On trouve aussi, dans ce prolongement, Beethoven symphonie n°7 2e mouvement, qui rappellera les variations de Hong Sang-soo dans deux films miroirs (Woman on the Beach, film sur un réalisateur qui écrit un film devant inclure ce mouvement, et Night And Day, film suivant, dont c’est effectivement la bande-son), ici tout en guitares et claviers rêveurs.

Enfin, il y a aussi les hommages à la pop et aux poètes japonais, comme Ai ai gomteira d’Akira Ifukube, reprises reparaissantes comme celles de Bolan ou de Dylan…

On apprécie aussi la science du titre, à la Chevalier de Rinchy : Une femme qui travaillait comme gérante chez McDonald’s, L’air des sans-le-sou (titres a capella multipistes), Un toutou mémorable (qu’on croirait piqué chez Linus Vand der Wolken) ou le mémorable Je suis enfin à court d’argent.

Il y a aussi les hommages. On sait que Tori aime écrire des titres pour ses amis (cf. Tenniscoats ou McCloud sur “C’est la dernière chanson”). Ici c’est Jaki, pour Jaki Liebezeit, le batteur de Can décédé en 2017 : tout en basse et chant.

C’est dans l’ensemble un recueil plutôt préoccupé par un instrumentarium et des réalisations rock : efficacité de la mélodie, rythmique aisée (basse-batterie, assez traditionnelle), énergie de la voix et des guitares.

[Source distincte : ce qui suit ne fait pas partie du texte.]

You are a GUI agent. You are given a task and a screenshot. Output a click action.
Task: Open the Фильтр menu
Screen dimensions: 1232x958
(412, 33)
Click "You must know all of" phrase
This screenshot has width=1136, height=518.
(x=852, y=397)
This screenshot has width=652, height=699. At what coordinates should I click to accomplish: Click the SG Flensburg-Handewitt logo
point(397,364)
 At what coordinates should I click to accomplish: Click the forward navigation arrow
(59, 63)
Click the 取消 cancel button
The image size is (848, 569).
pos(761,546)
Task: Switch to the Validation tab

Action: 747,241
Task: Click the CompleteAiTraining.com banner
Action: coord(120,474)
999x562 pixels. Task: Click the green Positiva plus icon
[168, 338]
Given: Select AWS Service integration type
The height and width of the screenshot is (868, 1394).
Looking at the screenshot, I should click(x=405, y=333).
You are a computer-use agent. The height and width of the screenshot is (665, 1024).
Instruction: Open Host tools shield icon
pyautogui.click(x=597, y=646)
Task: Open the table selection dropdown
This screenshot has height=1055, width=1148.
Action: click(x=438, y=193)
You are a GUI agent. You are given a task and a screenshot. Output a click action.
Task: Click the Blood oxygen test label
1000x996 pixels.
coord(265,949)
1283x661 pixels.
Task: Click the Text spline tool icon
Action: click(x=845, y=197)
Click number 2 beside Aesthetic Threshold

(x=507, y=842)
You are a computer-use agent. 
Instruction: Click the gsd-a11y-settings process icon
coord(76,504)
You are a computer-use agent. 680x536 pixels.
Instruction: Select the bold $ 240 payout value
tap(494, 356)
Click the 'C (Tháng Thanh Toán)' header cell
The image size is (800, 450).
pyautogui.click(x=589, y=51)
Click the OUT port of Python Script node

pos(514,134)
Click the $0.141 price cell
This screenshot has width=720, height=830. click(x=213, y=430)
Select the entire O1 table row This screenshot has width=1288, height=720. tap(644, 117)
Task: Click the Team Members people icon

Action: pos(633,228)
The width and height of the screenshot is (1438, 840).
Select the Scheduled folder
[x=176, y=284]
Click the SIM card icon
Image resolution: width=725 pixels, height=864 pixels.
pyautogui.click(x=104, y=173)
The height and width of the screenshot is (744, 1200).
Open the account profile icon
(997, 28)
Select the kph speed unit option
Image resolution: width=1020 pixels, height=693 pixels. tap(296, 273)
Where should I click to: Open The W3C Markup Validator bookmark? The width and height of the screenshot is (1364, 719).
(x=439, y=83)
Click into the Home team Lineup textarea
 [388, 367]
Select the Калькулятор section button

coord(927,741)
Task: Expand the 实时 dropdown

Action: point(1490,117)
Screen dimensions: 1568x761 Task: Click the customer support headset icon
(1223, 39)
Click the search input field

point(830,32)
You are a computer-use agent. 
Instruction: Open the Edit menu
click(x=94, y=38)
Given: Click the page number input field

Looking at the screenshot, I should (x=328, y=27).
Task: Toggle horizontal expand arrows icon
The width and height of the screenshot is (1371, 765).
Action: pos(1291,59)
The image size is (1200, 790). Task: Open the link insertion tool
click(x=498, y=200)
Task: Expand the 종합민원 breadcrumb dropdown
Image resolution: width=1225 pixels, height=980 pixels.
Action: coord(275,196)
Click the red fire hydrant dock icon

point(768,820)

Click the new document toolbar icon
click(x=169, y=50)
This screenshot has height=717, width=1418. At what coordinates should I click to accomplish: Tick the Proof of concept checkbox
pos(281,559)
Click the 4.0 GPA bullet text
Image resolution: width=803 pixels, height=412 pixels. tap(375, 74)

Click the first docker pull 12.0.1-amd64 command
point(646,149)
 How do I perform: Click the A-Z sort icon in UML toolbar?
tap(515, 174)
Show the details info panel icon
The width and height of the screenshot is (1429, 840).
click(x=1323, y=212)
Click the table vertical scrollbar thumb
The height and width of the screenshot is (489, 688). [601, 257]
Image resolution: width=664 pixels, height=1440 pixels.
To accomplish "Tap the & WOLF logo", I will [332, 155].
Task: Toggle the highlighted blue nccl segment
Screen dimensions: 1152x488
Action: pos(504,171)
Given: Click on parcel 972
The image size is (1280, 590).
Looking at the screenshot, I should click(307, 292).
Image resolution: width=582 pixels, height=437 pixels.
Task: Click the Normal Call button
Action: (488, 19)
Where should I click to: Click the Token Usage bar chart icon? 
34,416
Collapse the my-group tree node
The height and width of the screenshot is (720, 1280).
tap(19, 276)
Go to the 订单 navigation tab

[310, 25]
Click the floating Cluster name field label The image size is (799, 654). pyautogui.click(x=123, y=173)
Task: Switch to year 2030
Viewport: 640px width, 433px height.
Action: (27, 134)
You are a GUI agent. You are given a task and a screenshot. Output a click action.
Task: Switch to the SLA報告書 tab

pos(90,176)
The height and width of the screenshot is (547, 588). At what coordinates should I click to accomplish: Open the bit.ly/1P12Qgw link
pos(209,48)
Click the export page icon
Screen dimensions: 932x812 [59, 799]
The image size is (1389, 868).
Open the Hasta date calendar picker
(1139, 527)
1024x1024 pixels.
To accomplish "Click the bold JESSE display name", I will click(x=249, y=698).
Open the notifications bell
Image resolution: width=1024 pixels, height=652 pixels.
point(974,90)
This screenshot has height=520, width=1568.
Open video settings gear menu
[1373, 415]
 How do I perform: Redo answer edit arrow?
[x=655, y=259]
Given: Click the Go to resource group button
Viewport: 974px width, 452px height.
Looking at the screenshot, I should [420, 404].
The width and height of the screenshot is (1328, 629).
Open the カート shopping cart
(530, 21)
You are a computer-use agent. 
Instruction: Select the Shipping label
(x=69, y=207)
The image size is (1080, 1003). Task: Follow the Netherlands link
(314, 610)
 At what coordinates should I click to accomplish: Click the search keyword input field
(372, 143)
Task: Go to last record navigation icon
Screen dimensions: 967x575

Alors qu’on pourrait s’attendre à se jeter sur les nouveaux titres comme, au hasard, Maison solennelle plate, funky et postpunk, on se prend, nous sommes totalement kudoïsés, à se laisser aller au déroulé de l’album, en s’immergeant dans ce qui est et ce qui fait Tori Kudo, ses influences, ses goûts, ses blues et mots du jour, captés par ceux qui étaient là à ce moment-là. Des gens qui sont encore en vie pourrait, à l’aveugle, être une reprise de Spinal Tap, de pop japonaise ou de song élisabéthaine : c’est une perle kudienne, pêchée au hasard, à la mode Godard.

On attend toujours, bloqués dans le système, un nouvel album magnifique, définitif, alors que Tori Kudo n’est pas (plus jamais ?) dans cette façon de produire. Prenons ce disque comme une capsule temporelle d’un lieu où la musique de Tori a nidifié pour un temps. Mais rien n’est définitif et le Kudo est mouvant.

Signalons d’ailleurs que, dans la grande tradition des compositeurs de musique graphique, comme Cornelius Cardew dont Kudo est un descendant (Treatise est une œuvre visuelle/partition que chacun devrait avoir dans ses étagères), des partitions originales agrémentent le tirage de tête du disque. Et une vidéo immortalise l’instant de création : on y voit une voiture (conduite par Tori ?) rouler sur des feuilles de papier à partition. Encore la magie de l’instant, la terre comme produit, le hasard et le « mécanisme » lié à l’écriture, l’idée et son lien plus ou moins lâche à l’écrit. Tout  y est. Avons-nous succombé ? Oui.

Pour la sortie du disque sur le label français Bruit Direct (qui nous a donné “Galakei”), une exposition de céramiques de Tori Kudo avait lieu en décembre dernier à Paris à la galerie 13. Il doit rester quelques objets, si vous êtes intéressés : veuillez contacter la galerie. Vous ne le regretterez pas.

Avec l’aide de Johanna D, buveuse invétérée de matcha dans des bols de la famille Kudo.

“Studio Village Hototoguis 2007-2022” est sorti en double LP et numérique chez Bruit Direct le 1er décembre 2024.